Customers also have the option to pay via mobile, plastic or good old-fashioned cash.
American footwear brand Sam Edelman is expanding its presence in China with the launch of three new stores-within-stores at Lane Crawford locations in the urban hubs of Hong Kong, Shanghai and Chengdu.
The boutiques will reportedly reflect the company’s U.S. retail brand flavor with design elements such as reclaimed wood walls, vintage furniture and inlaid gold accents against the company’s signature green coloring.
The Children’s Place
This New Jersey-based retailer will be opening 300 retail locations in Greater China through an exclusive licensing agreement with the parent of China’s largest specialty kids’ apparel retailer — Balabala being the retailer and Zhejiang Semir Garment Co. Ltd. being the parent.
Semir will stock the 300 Children’s Place locations with apparel, footwear and accessories and operate the brand’s regional eCommerce business. The deal was projected to drum up between $125 million and $150 million in sales by 2022.
China’s young children’s apparel market is estimated at $24 million, according to Footwear News, and it’s growing fast — a pace that will only accelerate as the country moves to a two-child policy for families.
Another thing that’s growing fast in China is the middle class, which the publication notes is one of the driving forces behind the consumer revolution drawing U.S. retailers like this one to the market.
The Chinese auto manufacturer may be swimming upstream against a history of substandard offerings from the region, but GAC Motor has nonetheless set its sights on becoming the first Chinese auto manufacturer to sell its own brand vehicle in the U.S.

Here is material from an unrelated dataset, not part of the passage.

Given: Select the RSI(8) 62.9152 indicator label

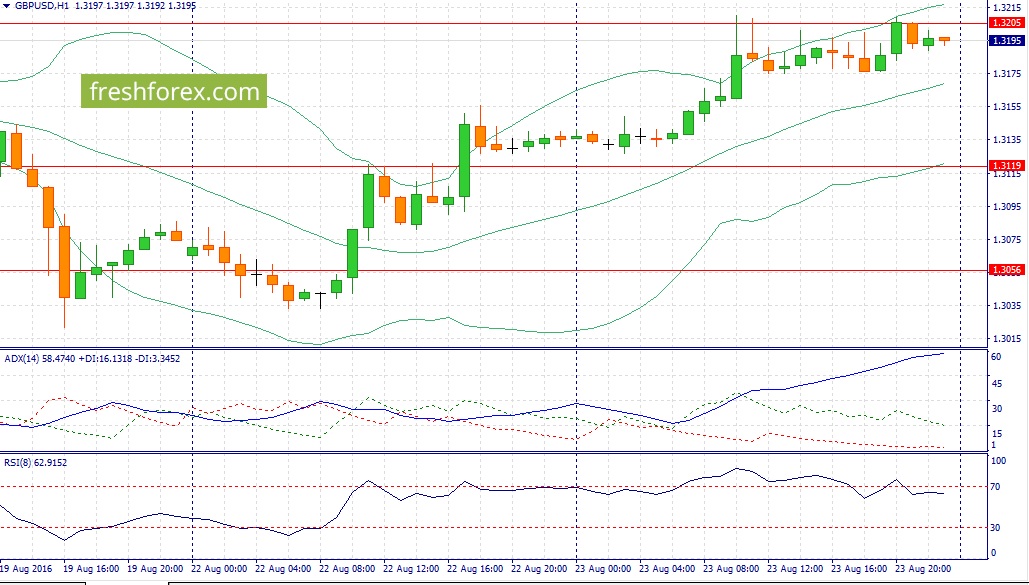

The company has performed well on J.D. Power quality studies in its home country and has seen robust sales in that region, moving 500,000 units of its Trumpchi brand in 2017. However, to succeed in the U.S., it will need a multi-term strategy, launching into high-volume segments with products that can compete in both price and quality.
GAC Motor plans to enter the U.S. market with a premium SUV, reports WardsAuto, with leasing assistance comparable to what customers could find from competitors. Its first U.S. launch is slated to hit the market in 2019.

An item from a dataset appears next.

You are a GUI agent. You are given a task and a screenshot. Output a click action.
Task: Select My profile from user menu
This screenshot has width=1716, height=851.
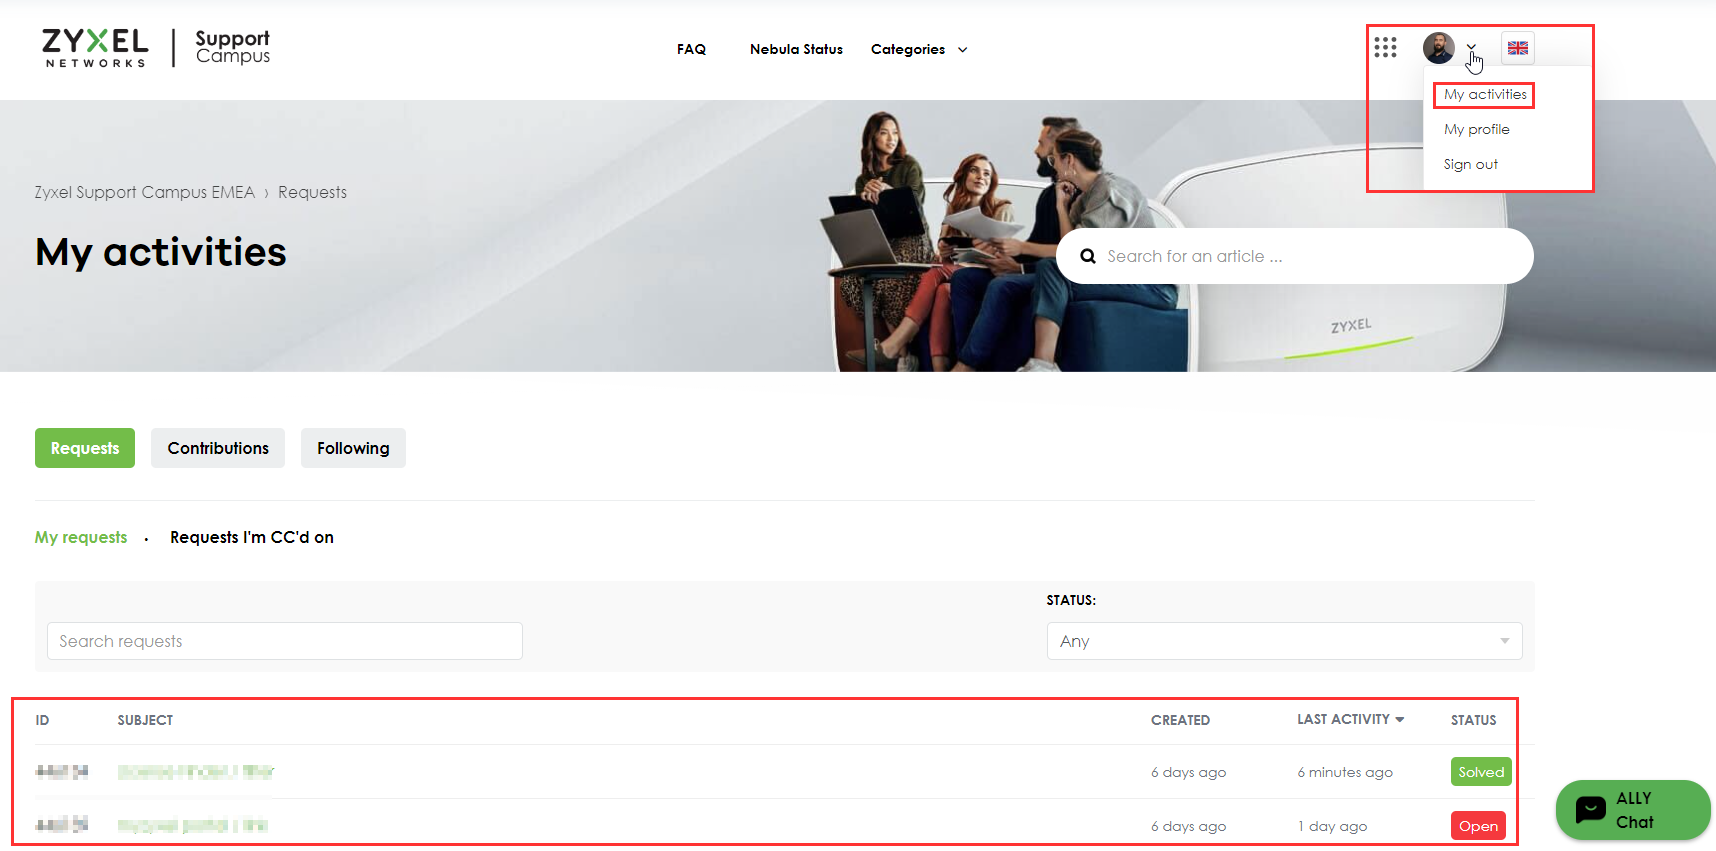(1476, 130)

It may be a homegrown player rather than an international implant, but it would be remiss not to mention the impact Alibaba has on the playing field for competitors in the Chinese market, regardless of whether they’re coming from local roots or from abroad.
The Chinese eCommerce giant has been busily acquiring smaller companies to increase its presence and influence in the region. Most recently, the firm announced it would be buying all remaining shares of the online delivery and local services platform Ele.me, which is primarily known for its food deliveries.
TechCrunch noted Alibaba has been making efforts to expand its physical retail presence in a bid for omnichannel relevance. The goal is reportedly to simplify the process of moving and spending money between digital and physical businesses.
In the race against Tencent, Alibaba is clearly still holding its own.